# EXERCISE DIRECTIONS:
Every record that follows should be written out again without any change.

# Collected data:
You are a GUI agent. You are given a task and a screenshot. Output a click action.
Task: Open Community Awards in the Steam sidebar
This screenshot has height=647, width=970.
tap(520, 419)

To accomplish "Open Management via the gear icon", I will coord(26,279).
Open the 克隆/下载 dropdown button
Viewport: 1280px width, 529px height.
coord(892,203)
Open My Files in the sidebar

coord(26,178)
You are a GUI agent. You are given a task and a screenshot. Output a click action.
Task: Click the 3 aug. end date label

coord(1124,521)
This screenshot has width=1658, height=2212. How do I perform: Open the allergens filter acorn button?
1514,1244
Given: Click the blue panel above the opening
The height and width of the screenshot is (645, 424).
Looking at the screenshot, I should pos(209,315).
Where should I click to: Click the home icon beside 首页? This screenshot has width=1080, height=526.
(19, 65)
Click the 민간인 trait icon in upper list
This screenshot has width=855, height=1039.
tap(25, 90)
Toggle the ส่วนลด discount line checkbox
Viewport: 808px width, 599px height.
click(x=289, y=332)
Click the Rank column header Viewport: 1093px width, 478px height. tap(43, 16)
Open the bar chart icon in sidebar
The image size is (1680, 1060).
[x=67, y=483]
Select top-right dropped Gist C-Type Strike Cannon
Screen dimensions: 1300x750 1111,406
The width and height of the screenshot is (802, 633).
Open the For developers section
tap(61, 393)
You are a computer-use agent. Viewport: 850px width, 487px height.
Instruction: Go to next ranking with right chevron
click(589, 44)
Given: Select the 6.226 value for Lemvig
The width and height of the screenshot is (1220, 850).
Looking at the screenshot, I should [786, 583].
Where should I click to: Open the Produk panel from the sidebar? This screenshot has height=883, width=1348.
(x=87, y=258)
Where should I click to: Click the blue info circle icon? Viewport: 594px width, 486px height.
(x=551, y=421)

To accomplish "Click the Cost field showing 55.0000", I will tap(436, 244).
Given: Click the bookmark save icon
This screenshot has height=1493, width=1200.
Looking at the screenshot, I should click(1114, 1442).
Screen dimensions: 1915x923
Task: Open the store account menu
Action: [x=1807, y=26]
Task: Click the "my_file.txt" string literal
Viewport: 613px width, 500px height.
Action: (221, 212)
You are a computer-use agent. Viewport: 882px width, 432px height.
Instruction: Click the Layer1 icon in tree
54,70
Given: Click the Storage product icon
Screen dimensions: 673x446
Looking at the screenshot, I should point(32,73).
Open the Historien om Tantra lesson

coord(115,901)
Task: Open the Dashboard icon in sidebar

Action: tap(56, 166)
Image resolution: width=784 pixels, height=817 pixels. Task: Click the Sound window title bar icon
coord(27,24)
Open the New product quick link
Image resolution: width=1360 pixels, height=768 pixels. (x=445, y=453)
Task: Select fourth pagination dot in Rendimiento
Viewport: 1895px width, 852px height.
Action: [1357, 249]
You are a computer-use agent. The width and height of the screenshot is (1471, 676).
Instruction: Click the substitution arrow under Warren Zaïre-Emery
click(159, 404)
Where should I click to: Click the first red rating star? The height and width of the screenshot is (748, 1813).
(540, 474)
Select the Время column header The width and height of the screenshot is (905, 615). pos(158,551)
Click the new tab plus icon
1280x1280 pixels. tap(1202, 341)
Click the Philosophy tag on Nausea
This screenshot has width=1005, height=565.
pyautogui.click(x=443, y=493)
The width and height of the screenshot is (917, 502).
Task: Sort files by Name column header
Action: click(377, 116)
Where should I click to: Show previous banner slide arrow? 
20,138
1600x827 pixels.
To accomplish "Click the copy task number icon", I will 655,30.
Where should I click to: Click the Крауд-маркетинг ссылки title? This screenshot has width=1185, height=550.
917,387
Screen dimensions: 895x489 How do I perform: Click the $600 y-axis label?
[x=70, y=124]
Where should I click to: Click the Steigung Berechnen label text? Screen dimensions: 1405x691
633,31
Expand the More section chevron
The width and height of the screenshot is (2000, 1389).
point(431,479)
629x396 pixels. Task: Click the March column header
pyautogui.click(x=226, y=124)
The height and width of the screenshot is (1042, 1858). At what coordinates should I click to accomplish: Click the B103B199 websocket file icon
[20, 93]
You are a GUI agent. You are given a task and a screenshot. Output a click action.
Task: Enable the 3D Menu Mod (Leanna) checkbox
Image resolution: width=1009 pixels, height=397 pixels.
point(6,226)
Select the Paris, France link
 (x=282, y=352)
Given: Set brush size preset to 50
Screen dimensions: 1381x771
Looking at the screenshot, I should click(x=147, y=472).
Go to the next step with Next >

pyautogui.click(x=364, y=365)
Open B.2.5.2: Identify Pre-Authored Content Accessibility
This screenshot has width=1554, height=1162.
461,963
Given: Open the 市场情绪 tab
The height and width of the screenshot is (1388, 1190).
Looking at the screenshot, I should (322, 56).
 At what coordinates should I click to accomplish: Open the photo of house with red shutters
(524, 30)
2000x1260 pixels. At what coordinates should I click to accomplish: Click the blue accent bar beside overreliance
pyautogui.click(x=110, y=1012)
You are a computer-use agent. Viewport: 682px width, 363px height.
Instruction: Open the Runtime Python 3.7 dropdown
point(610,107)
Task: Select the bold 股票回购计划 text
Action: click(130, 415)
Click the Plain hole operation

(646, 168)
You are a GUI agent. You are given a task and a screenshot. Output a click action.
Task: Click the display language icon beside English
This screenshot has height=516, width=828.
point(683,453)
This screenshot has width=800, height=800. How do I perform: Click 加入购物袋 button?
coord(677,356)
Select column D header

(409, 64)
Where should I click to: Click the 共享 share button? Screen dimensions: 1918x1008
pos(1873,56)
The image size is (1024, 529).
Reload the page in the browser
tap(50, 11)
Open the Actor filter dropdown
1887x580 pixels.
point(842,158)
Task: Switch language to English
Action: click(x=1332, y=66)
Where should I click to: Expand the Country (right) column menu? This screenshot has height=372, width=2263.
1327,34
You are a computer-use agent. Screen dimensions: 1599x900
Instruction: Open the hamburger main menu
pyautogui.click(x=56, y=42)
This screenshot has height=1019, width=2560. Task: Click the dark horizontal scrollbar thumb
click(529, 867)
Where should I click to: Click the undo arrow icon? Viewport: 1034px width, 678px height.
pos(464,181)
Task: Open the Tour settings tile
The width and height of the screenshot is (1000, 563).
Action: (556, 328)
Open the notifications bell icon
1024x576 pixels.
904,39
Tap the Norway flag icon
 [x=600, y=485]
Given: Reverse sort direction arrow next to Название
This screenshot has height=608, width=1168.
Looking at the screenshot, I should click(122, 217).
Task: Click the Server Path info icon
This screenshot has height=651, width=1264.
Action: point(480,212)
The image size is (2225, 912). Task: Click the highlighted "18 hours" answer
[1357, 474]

# YOUR SOLUTION:
You are a GUI agent. You are given a task and a screenshot. Output a click action.
Task: Open Community Awards in the Steam sidebar
This screenshot has height=647, width=970.
tap(520, 419)

To accomplish "Open Management via the gear icon", I will coord(26,279).
Open the 克隆/下载 dropdown button
Viewport: 1280px width, 529px height.
coord(892,203)
Open My Files in the sidebar

coord(26,178)
You are a GUI agent. You are given a task and a screenshot. Output a click action.
Task: Click the 3 aug. end date label

coord(1124,521)
This screenshot has width=1658, height=2212. How do I perform: Open the allergens filter acorn button?
1514,1244
Given: Click the blue panel above the opening
The height and width of the screenshot is (645, 424).
Looking at the screenshot, I should pos(209,315).
Where should I click to: Click the home icon beside 首页? This screenshot has width=1080, height=526.
(19, 65)
Click the 민간인 trait icon in upper list
This screenshot has width=855, height=1039.
tap(25, 90)
Toggle the ส่วนลด discount line checkbox
Viewport: 808px width, 599px height.
click(x=289, y=332)
Click the Rank column header Viewport: 1093px width, 478px height. tap(43, 16)
Open the bar chart icon in sidebar
The image size is (1680, 1060).
[x=67, y=483]
Select top-right dropped Gist C-Type Strike Cannon
Screen dimensions: 1300x750 1111,406
The width and height of the screenshot is (802, 633).
Open the For developers section
tap(61, 393)
You are a computer-use agent. Viewport: 850px width, 487px height.
Instruction: Go to next ranking with right chevron
click(589, 44)
Given: Select the 6.226 value for Lemvig
The width and height of the screenshot is (1220, 850).
Looking at the screenshot, I should [786, 583].
Where should I click to: Open the Produk panel from the sidebar? This screenshot has height=883, width=1348.
(x=87, y=258)
Where should I click to: Click the blue info circle icon? Viewport: 594px width, 486px height.
(x=551, y=421)

To accomplish "Click the Cost field showing 55.0000", I will tap(436, 244).
Given: Click the bookmark save icon
This screenshot has height=1493, width=1200.
Looking at the screenshot, I should click(1114, 1442).
Screen dimensions: 1915x923
Task: Open the store account menu
Action: [x=1807, y=26]
Task: Click the "my_file.txt" string literal
Viewport: 613px width, 500px height.
Action: (221, 212)
You are a computer-use agent. Viewport: 882px width, 432px height.
Instruction: Click the Layer1 icon in tree
54,70
Given: Click the Storage product icon
Screen dimensions: 673x446
Looking at the screenshot, I should point(32,73).
Open the Historien om Tantra lesson

coord(115,901)
Task: Open the Dashboard icon in sidebar

Action: tap(56, 166)
Image resolution: width=784 pixels, height=817 pixels. Task: Click the Sound window title bar icon
coord(27,24)
Open the New product quick link
Image resolution: width=1360 pixels, height=768 pixels. (x=445, y=453)
Task: Select fourth pagination dot in Rendimiento
Viewport: 1895px width, 852px height.
Action: [1357, 249]
You are a computer-use agent. The width and height of the screenshot is (1471, 676).
Instruction: Click the substitution arrow under Warren Zaïre-Emery
click(159, 404)
Where should I click to: Click the first red rating star? The height and width of the screenshot is (748, 1813).
(540, 474)
Select the Время column header The width and height of the screenshot is (905, 615). pos(158,551)
Click the new tab plus icon
1280x1280 pixels. tap(1202, 341)
Click the Philosophy tag on Nausea
This screenshot has width=1005, height=565.
pyautogui.click(x=443, y=493)
The width and height of the screenshot is (917, 502).
Task: Sort files by Name column header
Action: click(377, 116)
Where should I click to: Show previous banner slide arrow? 
20,138
1600x827 pixels.
To accomplish "Click the copy task number icon", I will 655,30.
Where should I click to: Click the Крауд-маркетинг ссылки title? This screenshot has width=1185, height=550.
917,387
Screen dimensions: 895x489 How do I perform: Click the $600 y-axis label?
[x=70, y=124]
Where should I click to: Click the Steigung Berechnen label text? Screen dimensions: 1405x691
633,31
Expand the More section chevron
The width and height of the screenshot is (2000, 1389).
point(431,479)
629x396 pixels. Task: Click the March column header
pyautogui.click(x=226, y=124)
The height and width of the screenshot is (1042, 1858). At what coordinates should I click to accomplish: Click the B103B199 websocket file icon
[20, 93]
You are a GUI agent. You are given a task and a screenshot. Output a click action.
Task: Enable the 3D Menu Mod (Leanna) checkbox
Image resolution: width=1009 pixels, height=397 pixels.
point(6,226)
Select the Paris, France link
 (x=282, y=352)
Given: Set brush size preset to 50
Screen dimensions: 1381x771
Looking at the screenshot, I should click(x=147, y=472).
Go to the next step with Next >

pyautogui.click(x=364, y=365)
Open B.2.5.2: Identify Pre-Authored Content Accessibility
This screenshot has width=1554, height=1162.
461,963
Given: Open the 市场情绪 tab
The height and width of the screenshot is (1388, 1190).
Looking at the screenshot, I should (322, 56).
 At what coordinates should I click to accomplish: Open the photo of house with red shutters
(524, 30)
2000x1260 pixels. At what coordinates should I click to accomplish: Click the blue accent bar beside overreliance
pyautogui.click(x=110, y=1012)
You are a computer-use agent. Viewport: 682px width, 363px height.
Instruction: Open the Runtime Python 3.7 dropdown
point(610,107)
Task: Select the bold 股票回购计划 text
Action: click(130, 415)
Click the Plain hole operation

(646, 168)
You are a GUI agent. You are given a task and a screenshot. Output a click action.
Task: Click the display language icon beside English
This screenshot has height=516, width=828.
point(683,453)
This screenshot has width=800, height=800. How do I perform: Click 加入购物袋 button?
coord(677,356)
Select column D header

(409, 64)
Where should I click to: Click the 共享 share button? Screen dimensions: 1918x1008
pos(1873,56)
The image size is (1024, 529).
Reload the page in the browser
tap(50, 11)
Open the Actor filter dropdown
1887x580 pixels.
point(842,158)
Task: Switch language to English
Action: click(x=1332, y=66)
Where should I click to: Expand the Country (right) column menu? This screenshot has height=372, width=2263.
1327,34
You are a computer-use agent. Screen dimensions: 1599x900
Instruction: Open the hamburger main menu
pyautogui.click(x=56, y=42)
This screenshot has height=1019, width=2560. Task: Click the dark horizontal scrollbar thumb
click(529, 867)
Where should I click to: Click the undo arrow icon? Viewport: 1034px width, 678px height.
pos(464,181)
Task: Open the Tour settings tile
The width and height of the screenshot is (1000, 563).
Action: (556, 328)
Open the notifications bell icon
1024x576 pixels.
904,39
Tap the Norway flag icon
 [x=600, y=485]
Given: Reverse sort direction arrow next to Название
This screenshot has height=608, width=1168.
Looking at the screenshot, I should click(122, 217).
Task: Click the Server Path info icon
This screenshot has height=651, width=1264.
Action: point(480,212)
The image size is (2225, 912). Task: Click the highlighted "18 hours" answer
[1357, 474]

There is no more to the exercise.